§ **Task instructions**
Give only a number in reply. It should be how many lines in the records contain the string "Focus".

§ **Collection entries**
++++++

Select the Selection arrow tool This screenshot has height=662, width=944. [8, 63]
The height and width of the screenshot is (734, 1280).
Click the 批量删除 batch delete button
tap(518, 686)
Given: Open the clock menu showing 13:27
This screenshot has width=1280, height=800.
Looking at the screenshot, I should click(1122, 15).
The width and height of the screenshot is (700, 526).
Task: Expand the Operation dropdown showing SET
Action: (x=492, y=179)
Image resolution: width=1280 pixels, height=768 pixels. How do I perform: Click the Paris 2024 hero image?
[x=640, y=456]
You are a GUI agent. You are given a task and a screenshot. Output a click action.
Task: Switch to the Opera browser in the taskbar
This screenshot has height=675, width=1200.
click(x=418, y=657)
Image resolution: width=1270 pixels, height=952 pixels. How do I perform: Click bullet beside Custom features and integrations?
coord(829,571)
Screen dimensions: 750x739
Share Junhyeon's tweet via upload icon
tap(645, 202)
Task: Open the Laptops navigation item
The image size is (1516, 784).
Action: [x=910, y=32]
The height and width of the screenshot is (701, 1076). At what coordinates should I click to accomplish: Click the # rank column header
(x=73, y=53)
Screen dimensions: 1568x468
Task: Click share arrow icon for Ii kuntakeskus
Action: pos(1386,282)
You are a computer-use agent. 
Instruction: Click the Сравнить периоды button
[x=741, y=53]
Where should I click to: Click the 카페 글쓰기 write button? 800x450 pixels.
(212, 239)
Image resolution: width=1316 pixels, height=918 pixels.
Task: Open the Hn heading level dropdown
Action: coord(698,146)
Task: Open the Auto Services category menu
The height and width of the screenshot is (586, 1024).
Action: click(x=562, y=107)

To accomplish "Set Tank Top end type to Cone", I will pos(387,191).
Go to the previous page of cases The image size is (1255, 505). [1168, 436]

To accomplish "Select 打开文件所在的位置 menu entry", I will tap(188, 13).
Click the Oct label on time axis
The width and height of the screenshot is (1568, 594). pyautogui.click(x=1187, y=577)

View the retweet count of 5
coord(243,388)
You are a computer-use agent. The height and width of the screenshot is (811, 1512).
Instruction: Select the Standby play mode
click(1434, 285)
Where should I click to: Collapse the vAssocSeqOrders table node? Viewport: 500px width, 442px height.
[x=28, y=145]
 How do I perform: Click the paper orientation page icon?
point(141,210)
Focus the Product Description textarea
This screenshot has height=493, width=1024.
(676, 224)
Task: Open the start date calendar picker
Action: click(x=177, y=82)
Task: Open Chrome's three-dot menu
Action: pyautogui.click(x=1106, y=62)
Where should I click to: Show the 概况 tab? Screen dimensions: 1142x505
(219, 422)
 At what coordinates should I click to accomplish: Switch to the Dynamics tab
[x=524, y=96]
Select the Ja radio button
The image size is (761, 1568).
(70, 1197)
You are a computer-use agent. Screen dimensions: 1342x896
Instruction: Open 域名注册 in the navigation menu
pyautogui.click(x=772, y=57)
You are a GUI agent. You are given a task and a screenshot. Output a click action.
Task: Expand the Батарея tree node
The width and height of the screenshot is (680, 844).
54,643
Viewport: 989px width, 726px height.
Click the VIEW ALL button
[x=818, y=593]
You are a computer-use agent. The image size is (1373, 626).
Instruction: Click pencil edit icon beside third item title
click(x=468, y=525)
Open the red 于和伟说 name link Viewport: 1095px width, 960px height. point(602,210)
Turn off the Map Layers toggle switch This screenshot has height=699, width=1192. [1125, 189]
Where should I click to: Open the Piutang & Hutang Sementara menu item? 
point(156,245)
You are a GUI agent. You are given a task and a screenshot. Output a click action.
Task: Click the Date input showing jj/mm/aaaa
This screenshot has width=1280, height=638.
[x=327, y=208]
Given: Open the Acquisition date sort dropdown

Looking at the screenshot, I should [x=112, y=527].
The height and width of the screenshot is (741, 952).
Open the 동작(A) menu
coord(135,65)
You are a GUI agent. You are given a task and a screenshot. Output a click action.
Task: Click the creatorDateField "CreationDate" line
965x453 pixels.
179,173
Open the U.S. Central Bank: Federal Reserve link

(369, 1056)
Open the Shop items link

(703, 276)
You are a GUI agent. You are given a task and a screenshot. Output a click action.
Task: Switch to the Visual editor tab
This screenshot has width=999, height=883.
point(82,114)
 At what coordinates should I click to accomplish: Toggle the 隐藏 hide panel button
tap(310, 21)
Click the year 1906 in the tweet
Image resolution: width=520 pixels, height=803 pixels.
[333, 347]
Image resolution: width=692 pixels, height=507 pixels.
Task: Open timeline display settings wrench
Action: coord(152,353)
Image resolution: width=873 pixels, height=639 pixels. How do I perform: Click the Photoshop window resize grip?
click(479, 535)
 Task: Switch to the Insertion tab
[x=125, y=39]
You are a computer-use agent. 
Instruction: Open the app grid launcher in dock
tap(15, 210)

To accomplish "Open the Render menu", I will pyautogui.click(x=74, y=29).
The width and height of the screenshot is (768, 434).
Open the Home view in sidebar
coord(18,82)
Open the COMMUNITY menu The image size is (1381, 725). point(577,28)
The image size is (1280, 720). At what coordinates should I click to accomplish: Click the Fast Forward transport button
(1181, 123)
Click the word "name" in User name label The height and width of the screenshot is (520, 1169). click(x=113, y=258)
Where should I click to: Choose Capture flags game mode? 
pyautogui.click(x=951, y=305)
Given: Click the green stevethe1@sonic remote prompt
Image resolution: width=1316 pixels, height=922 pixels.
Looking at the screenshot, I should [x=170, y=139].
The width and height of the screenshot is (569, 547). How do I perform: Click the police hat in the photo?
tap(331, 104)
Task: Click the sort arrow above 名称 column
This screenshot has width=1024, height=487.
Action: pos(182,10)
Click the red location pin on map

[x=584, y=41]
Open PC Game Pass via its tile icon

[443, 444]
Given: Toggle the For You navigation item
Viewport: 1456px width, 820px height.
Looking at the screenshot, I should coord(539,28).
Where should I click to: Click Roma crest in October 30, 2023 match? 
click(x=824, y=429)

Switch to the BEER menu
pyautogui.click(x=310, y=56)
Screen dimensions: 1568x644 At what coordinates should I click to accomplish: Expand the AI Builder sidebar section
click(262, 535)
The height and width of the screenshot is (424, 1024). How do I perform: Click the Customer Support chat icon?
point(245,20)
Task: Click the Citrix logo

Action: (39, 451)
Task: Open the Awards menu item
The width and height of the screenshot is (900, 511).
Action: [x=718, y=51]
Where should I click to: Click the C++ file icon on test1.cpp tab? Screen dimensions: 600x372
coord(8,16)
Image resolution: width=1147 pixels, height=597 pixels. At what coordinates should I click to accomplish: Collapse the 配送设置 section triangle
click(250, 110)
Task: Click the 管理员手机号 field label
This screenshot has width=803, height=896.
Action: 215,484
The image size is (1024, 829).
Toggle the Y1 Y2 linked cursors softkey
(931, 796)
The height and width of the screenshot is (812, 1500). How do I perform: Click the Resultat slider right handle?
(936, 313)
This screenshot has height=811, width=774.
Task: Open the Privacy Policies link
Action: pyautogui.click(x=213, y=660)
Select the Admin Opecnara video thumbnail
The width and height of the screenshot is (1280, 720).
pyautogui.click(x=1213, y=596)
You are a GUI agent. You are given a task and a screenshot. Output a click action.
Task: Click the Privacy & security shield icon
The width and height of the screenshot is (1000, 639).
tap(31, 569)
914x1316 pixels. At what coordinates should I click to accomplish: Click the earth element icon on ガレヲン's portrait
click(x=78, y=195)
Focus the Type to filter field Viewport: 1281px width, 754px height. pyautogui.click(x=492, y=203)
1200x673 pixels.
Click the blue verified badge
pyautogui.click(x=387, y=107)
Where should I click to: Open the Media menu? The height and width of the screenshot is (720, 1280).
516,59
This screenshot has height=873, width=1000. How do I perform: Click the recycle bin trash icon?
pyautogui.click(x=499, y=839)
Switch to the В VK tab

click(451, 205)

++++++

§ **Answer to the problem**
2